*** Opening Exercise materials ***

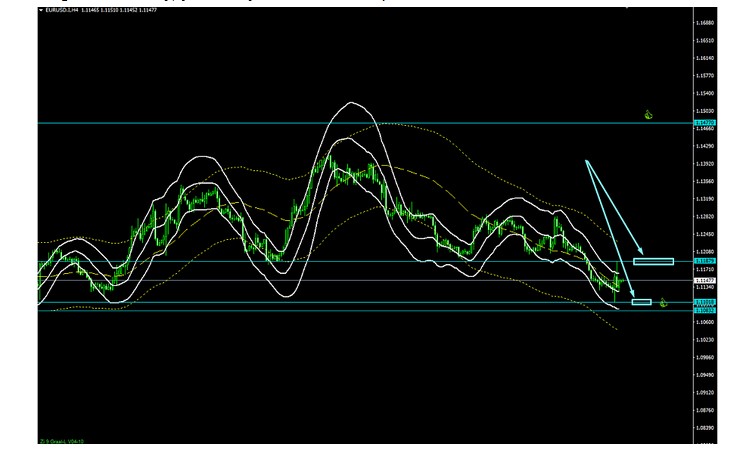The image size is (736, 454).
Task: Click the highest peak of the white outer band
Action: [x=350, y=103]
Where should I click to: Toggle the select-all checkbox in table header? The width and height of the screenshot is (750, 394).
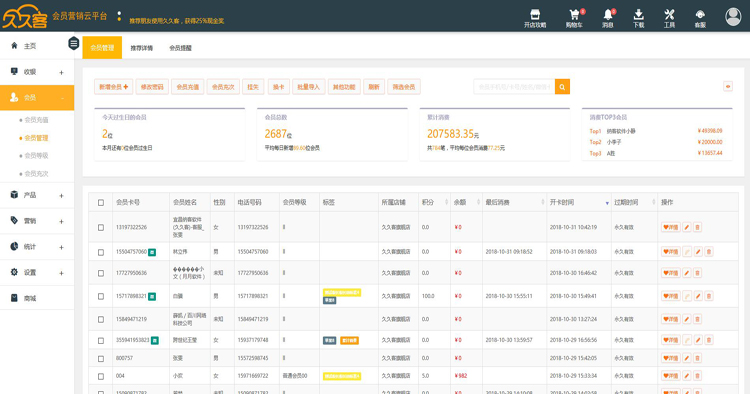tap(101, 203)
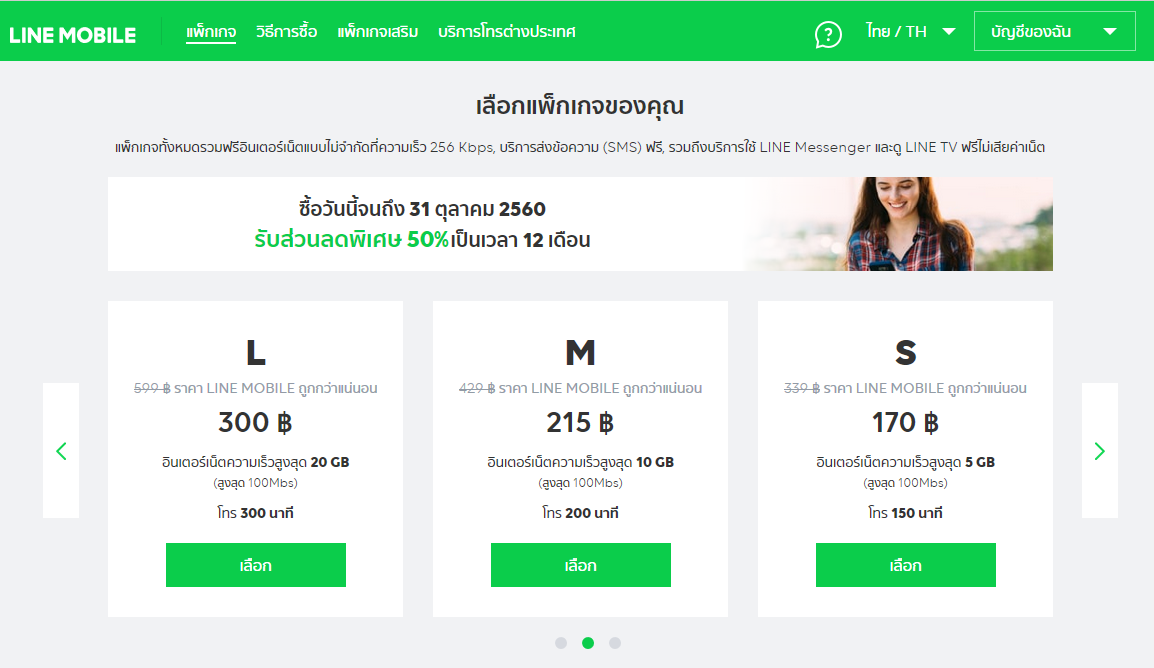The height and width of the screenshot is (668, 1154).
Task: Click the language dropdown arrow icon
Action: (949, 32)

*** Closing Exercise materials ***

> **Directions**: Start with the line holding "Where should I" and repeat exactly every line through the final line of the records above, but no pictures and nothing more.

> **Answer**:
Where should I click to: Toggle the select-all checkbox in table header? The width and height of the screenshot is (750, 394).
tap(101, 203)
The height and width of the screenshot is (668, 1154).
Task: Click the language dropdown arrow icon
Action: (949, 32)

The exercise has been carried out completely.